Now that lockdown measures are easing in many states, most people who have been cooped up in their homes for the duration of the pandemic are raring to get outside, see their friends and family, and essentially get back on the road to enjoying life again. But what does relaxing lockdowns mean for road safety?
Rise in vaccinations getting things “back to normal”
Many states across the country have been easing lockdown restrictions. At the time of writing, 18 states have lifted lockdown restrictions entirely and 32 have begun to ease their lockdowns. This is the first sign of hope for Americans across the country that things are slowly but surely returning to a level of normal they haven’t seen since the pandemic began in early 2020. This couldn’t come at a better time considering the dire situation the country has faced over the course of the pandemic.
The reason restrictions are being eased is because of the increase in vaccinated individuals. According to reports, the vaccination rollout in the country has been paying off, and at the time of writing, 52% of the population has had at least one dose to protect them against COVID-19, while 42% are fully vaccinated. As the numbers of those protected against the viral infection continue to rise, so does the country’s ability to finally open back up.
What was the impact of COVID-19 on road safety?
Traffic decreased significantly during the COVID-19 pandemic. Reports by the U.S. Department of Transportation Federal Highway Administration found that in April of last year, miles driven by people living in the US had dropped by a staggering 40%. This is no surprise considering the fact that people weren’t really allowed to go anywhere.
During the pandemic, it was also found that the number of accidents and insurance claims had also lowered. That may sound like good news, but there is a bit more to it. As it turns out, the severity of the types of driving offences that were recorded were worse than pre-pandemic days. That means that people weren’t only driving fewer miles – they were driving less safely.
The increase in speeding and DUI violations even led to an uptick in deaths caused by traffic accidents. This is likely due to the fact that many people thought that having fewer cars on the road allowed them more freedom to speed or gave them less of a chance to get pulled over. Elevated levels of stress in people during the pandemic is thought to be another reason for the lack of road safety because of how stress impacts driving behaviors.
Data collected during studies on road safety during the pandemic has found that there have been some clear patterns in people’s driving during the pandemic. Major speeding offences have tripled, and speed racing offences didn’t budge, even with lockdowns in place. The rates of people driving under the influence increased significantly, even though in previous years the number of DUIs stayed pretty steady. Report findings suggested that even though there have been fewer cars on the road, there has been a surge in unsafe driving.
Road safety after lockdown
There are many things to consider when it comes to road safety after lockdown. The first thing is the increase in traffic that’s bound to occur. The entire country has been locked in their homes for the better part of the pandemic, and because of this, it’s easy to assume that everyone will want to get their lives back. When getting behind the wheel after lockdown, you will want to be prepared for that added traffic.
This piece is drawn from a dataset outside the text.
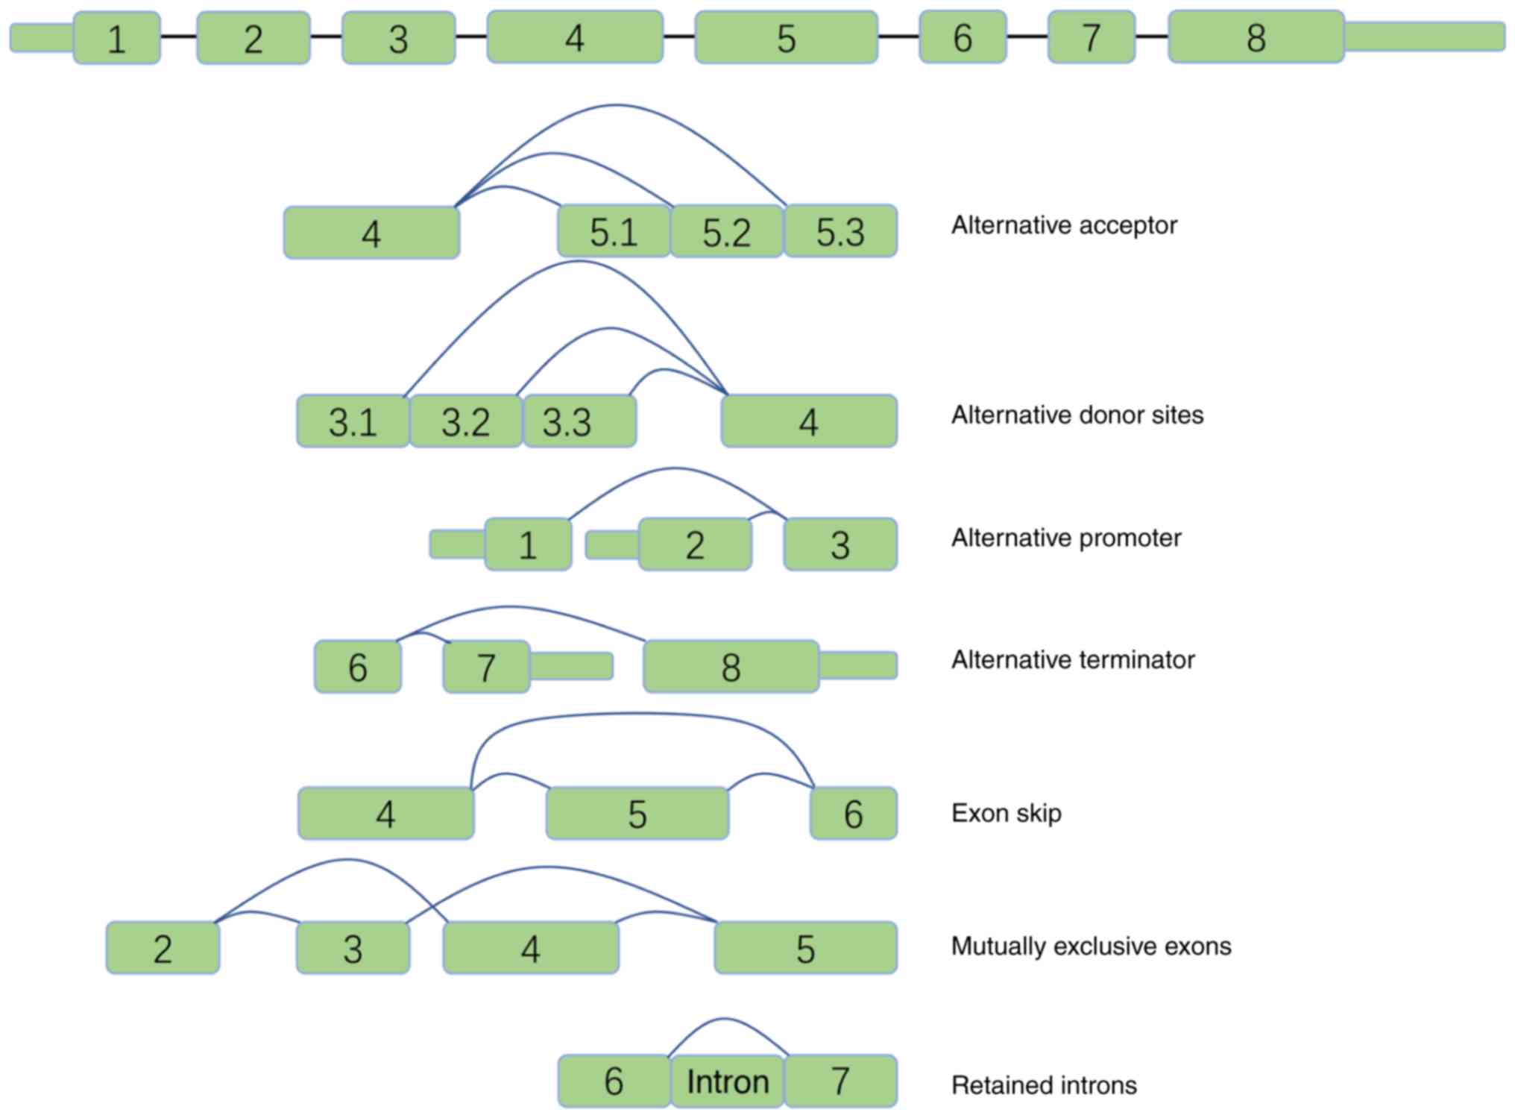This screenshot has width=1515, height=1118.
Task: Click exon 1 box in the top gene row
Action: point(116,38)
With more cars making their way around, there will also be less parking available. This is of particular concern for disabled drivers. Many states allow for disabled drivers to use metered parking spots for free with their placard, but if all the spots are full, it can be hard to find parking in areas that can accommodate someone with a disability.
There is also the possible situation that a lack of driving practice over the last year could cause people to be nervous on the road or even forget certain safe driving habits they used to have pre-pandemic. Driving skills, just like any others, can get rusty over time. That needs to be considered when getting back out onto the roads.
Road safety for disabled drivers is of primary concern now that restrictions are easing and more people will be back on the roads. Just be sure to practice safe driving techniques whenever you’re driving your vehicle.